- [Text excerpt]
A few months later, Leach was hired as the head coach at Washington State. He had to fill his staff. Mele made sure Leach didn't forget about him.
The Job
Mele decided to fly out to Pullman, Washington, unannounced. Leach's press conference was on a Tuesday. The following day, Mele sent Leach a text.
"'Hey, I'm at the Quality Inn in Pullman,'" Mele wrote to Leach. "He said, 'I flew in and flew out. I'm back in Key West.' I'm just like, 'Oh man!' At the time, I've got three kids. I just blew my spring break money on flying out there. I'm like, 'Shoot.' I've got to call my brother and my dad. 'I'm gonna need to borrow a couple of bucks from you guys. I've got to go back to Key West.'"
Mele was headed back southward, in hot pursuit of Leach yet again.

- [Records]
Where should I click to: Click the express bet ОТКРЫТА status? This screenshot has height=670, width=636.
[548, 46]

---

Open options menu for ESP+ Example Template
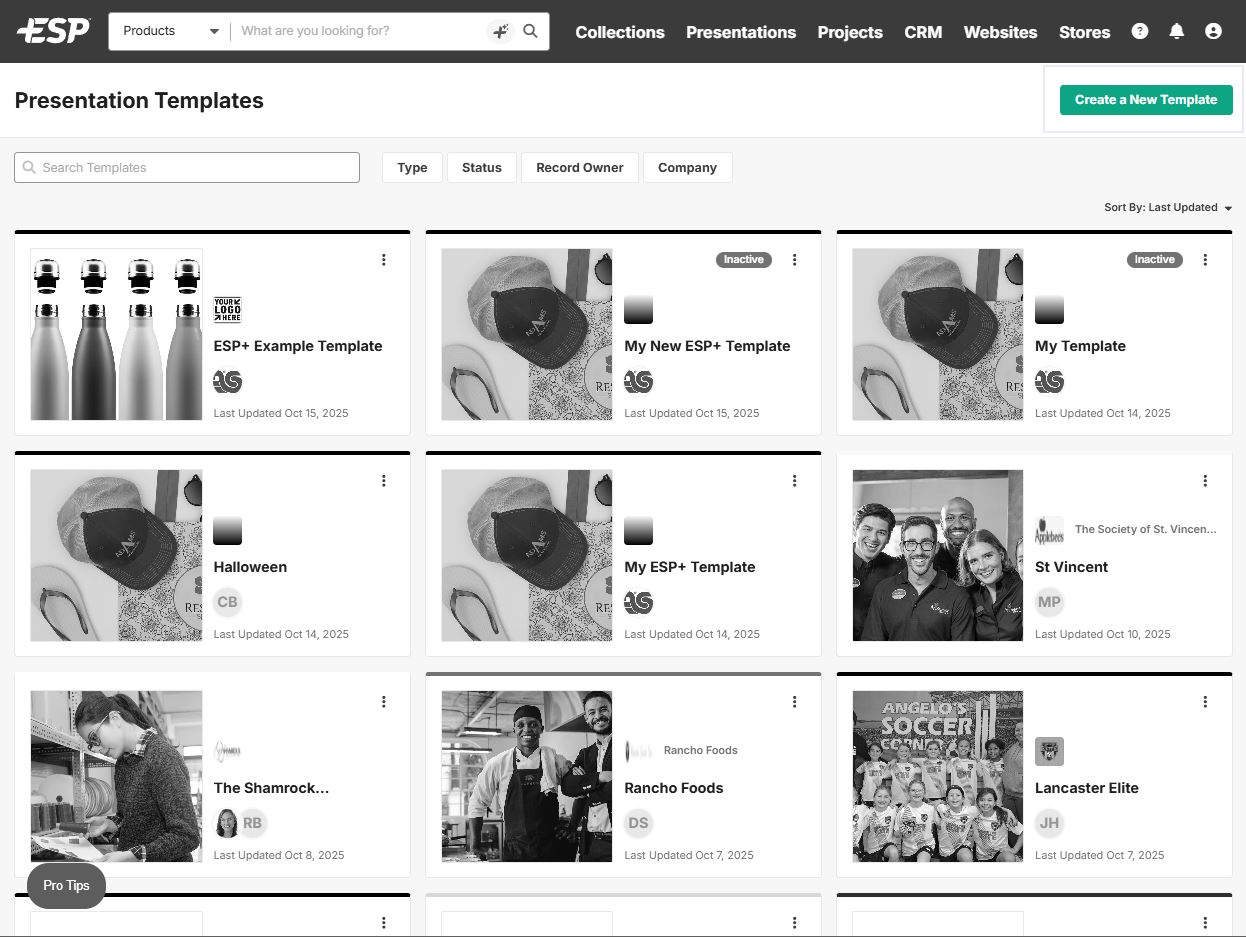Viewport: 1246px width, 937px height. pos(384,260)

...

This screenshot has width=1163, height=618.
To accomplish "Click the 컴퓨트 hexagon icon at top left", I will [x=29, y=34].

- [Activity list]
**1.** In the excerpt about Mele and Leach:
(a) Which school hired Leach as head coach?
(b) On what day of the week was Leach's press conference?
(c) How many kids did Mele have at the time?
**2.** Pick up the account of Mele pursuing Leach for a coaching job and continue it from its last sentence.

- [Results for the exercise]
**1.**
(a) Washington State
(b) Tuesday
(c) Three

**2.**
"That's when I think he knew he wasn't going to shake me," Mele said. "I get out there and we hang out for about two days. No itinerary. No anything. I don't even know what's going on. So the second day, we go out to eat and it's like 10 p.m. and we're finishing up. I've got a red-eye flight out in the morning. He just goes, 'Hey, I know you have a pile of kids at home. The job pays this.' It was basically half as much as I was making at Wingate. He was like, 'Want the job?' I was like, 'Heck yeah I want the job.' So I call my wife and I'm like, 'Good news, we got the job.' She goes, 'How much does it pay?' I'm like, 'Not enough, but sell the house, one of our cars and all the furniture. We're going to Washington State.'"
Here's how Leach recalled the entirety of the situation:
"I didn't have a job or anything, but [Mele] basically did it for free," Leach said. "I accepted free help and he worked his way into it."
Mele spent a little over a couple of years in an offensive quality control position from 2012 to 2014, working with film breakdown and assisting with the development of quarterbacks.
"I show up and walk in the first day and it's like, 'Here's Eric Mele. He's the new QB assistant to Coach Leach,'" Mele said. "I'm like, 'Well that's perfect. That worked out.' I didn't even know what the job was. Now I'm like his wingman. Two years of late, late nights 'til like 3 a.m. Vikings. Mafia. Pizza. Good football plays, just smattered on white boards. Had a great time. I learned a ton from him those first two years."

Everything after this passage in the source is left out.